__WORK ORDER__:
From the entries below, reproduce exactly the line containing "899x1316 pixels.", the line containing "Screen dimensions: 775x457", and every line in between, with nothing added.
++++++++++
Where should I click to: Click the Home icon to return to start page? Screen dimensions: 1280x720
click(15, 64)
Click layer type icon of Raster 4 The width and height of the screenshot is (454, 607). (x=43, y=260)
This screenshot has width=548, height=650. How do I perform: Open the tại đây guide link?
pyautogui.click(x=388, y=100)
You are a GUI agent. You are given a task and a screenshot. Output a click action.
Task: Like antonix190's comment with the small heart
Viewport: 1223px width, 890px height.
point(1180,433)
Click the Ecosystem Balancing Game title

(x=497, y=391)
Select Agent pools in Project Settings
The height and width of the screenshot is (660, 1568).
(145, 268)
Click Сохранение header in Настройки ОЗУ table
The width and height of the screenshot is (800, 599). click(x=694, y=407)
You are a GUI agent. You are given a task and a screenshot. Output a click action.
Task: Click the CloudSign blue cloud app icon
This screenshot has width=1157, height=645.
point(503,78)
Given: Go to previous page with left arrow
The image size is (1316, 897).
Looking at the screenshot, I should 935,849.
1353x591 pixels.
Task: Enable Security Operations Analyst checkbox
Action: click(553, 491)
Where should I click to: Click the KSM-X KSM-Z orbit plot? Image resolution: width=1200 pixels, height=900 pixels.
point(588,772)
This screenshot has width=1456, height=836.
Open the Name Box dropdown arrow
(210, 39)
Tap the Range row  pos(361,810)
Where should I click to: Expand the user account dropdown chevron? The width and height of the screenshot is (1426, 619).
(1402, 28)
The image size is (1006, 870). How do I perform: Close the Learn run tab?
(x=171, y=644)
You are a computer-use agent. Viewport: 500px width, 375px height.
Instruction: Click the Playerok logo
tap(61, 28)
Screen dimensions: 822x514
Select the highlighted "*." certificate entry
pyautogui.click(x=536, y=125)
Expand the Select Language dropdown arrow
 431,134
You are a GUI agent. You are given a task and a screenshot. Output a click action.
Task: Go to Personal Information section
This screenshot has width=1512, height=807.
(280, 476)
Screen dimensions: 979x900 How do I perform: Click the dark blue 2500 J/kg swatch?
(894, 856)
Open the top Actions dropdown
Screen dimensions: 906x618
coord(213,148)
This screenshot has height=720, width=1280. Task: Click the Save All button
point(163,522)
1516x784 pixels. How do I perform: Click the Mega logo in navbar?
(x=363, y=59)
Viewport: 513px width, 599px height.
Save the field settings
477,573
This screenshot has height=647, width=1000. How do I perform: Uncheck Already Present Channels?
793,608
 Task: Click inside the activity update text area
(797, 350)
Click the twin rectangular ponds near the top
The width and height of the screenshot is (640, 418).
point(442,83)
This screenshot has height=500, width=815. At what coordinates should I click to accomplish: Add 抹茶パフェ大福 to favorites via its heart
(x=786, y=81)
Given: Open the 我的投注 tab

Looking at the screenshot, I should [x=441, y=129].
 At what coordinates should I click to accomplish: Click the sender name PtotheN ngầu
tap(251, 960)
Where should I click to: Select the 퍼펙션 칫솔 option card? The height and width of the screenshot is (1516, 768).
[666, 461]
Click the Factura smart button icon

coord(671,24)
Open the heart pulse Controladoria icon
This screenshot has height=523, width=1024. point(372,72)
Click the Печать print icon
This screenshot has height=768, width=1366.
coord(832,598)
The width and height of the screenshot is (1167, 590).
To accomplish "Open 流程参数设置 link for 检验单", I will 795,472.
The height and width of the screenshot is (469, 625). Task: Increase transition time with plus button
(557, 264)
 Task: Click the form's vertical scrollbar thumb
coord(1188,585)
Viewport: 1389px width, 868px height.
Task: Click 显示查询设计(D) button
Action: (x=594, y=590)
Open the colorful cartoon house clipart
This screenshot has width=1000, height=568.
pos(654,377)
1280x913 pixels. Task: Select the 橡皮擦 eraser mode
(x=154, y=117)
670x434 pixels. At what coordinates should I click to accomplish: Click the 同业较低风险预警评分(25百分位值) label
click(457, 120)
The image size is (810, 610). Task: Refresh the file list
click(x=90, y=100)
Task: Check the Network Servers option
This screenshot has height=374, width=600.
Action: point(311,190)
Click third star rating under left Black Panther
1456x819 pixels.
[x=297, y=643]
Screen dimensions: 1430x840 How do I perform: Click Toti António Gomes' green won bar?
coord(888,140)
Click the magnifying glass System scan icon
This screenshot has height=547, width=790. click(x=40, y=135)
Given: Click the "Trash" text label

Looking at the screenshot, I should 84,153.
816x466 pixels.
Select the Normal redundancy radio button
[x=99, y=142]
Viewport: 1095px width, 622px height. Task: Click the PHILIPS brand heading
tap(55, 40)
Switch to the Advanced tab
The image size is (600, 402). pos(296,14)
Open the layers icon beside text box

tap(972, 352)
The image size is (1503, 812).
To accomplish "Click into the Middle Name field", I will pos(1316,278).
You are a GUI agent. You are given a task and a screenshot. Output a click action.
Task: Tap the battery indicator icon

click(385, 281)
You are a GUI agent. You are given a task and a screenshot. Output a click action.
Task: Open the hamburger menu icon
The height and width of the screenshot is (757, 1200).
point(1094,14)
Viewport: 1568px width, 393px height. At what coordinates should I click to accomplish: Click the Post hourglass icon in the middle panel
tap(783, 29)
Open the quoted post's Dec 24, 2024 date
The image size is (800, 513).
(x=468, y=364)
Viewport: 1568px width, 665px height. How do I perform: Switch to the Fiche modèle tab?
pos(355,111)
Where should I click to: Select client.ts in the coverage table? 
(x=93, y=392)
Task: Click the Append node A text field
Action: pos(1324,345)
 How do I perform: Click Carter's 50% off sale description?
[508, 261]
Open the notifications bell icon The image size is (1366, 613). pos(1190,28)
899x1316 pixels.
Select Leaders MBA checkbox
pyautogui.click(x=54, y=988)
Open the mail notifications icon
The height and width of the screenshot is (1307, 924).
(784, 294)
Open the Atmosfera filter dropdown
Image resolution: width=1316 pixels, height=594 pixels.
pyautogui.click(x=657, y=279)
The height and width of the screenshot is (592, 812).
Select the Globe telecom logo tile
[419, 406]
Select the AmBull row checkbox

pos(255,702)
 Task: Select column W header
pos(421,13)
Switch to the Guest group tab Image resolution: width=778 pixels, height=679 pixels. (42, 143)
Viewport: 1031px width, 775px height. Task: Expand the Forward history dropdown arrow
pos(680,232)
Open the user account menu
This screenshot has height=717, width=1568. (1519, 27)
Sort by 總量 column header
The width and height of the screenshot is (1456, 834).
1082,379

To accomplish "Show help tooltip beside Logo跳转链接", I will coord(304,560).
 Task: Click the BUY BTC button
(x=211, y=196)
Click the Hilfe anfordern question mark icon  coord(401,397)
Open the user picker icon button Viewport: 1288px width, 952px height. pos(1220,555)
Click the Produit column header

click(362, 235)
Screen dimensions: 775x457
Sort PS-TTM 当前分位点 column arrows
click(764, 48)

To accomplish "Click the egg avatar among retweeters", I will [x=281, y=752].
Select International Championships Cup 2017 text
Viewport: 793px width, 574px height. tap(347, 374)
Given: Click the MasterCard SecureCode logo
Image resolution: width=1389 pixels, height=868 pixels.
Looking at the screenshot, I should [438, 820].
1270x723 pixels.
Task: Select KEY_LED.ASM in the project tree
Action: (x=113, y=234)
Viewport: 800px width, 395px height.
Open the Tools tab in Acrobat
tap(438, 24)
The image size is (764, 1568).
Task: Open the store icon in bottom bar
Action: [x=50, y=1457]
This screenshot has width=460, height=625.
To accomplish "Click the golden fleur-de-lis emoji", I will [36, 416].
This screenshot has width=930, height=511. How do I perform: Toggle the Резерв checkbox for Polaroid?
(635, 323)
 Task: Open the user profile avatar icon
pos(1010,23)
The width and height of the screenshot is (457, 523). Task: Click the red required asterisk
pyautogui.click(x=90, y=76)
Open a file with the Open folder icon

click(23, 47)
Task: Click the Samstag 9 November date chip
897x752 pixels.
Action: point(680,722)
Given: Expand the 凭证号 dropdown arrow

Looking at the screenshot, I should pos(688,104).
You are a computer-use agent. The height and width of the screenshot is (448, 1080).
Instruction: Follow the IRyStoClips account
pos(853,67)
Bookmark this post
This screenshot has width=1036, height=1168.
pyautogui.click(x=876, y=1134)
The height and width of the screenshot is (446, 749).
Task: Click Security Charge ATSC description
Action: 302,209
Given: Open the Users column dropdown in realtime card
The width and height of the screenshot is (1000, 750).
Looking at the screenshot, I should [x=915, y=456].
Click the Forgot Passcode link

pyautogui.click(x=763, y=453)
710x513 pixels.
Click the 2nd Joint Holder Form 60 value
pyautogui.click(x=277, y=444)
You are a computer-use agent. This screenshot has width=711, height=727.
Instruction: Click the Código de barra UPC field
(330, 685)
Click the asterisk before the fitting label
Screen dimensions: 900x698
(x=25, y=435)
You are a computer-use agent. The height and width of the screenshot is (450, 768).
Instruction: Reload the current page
++++++++++
__WRITTEN RESPONSE__:
899x1316 pixels.
Select Leaders MBA checkbox
pyautogui.click(x=54, y=988)
Open the mail notifications icon
The height and width of the screenshot is (1307, 924).
(784, 294)
Open the Atmosfera filter dropdown
Image resolution: width=1316 pixels, height=594 pixels.
pyautogui.click(x=657, y=279)
The height and width of the screenshot is (592, 812).
Select the Globe telecom logo tile
[419, 406]
Select the AmBull row checkbox

pos(255,702)
 Task: Select column W header
pos(421,13)
Switch to the Guest group tab Image resolution: width=778 pixels, height=679 pixels. (42, 143)
Viewport: 1031px width, 775px height. Task: Expand the Forward history dropdown arrow
pos(680,232)
Open the user account menu
This screenshot has height=717, width=1568. (1519, 27)
Sort by 總量 column header
The width and height of the screenshot is (1456, 834).
1082,379

To accomplish "Show help tooltip beside Logo跳转链接", I will coord(304,560).
 Task: Click the BUY BTC button
(x=211, y=196)
Click the Hilfe anfordern question mark icon  coord(401,397)
Open the user picker icon button Viewport: 1288px width, 952px height. pos(1220,555)
Click the Produit column header

click(362, 235)
Screen dimensions: 775x457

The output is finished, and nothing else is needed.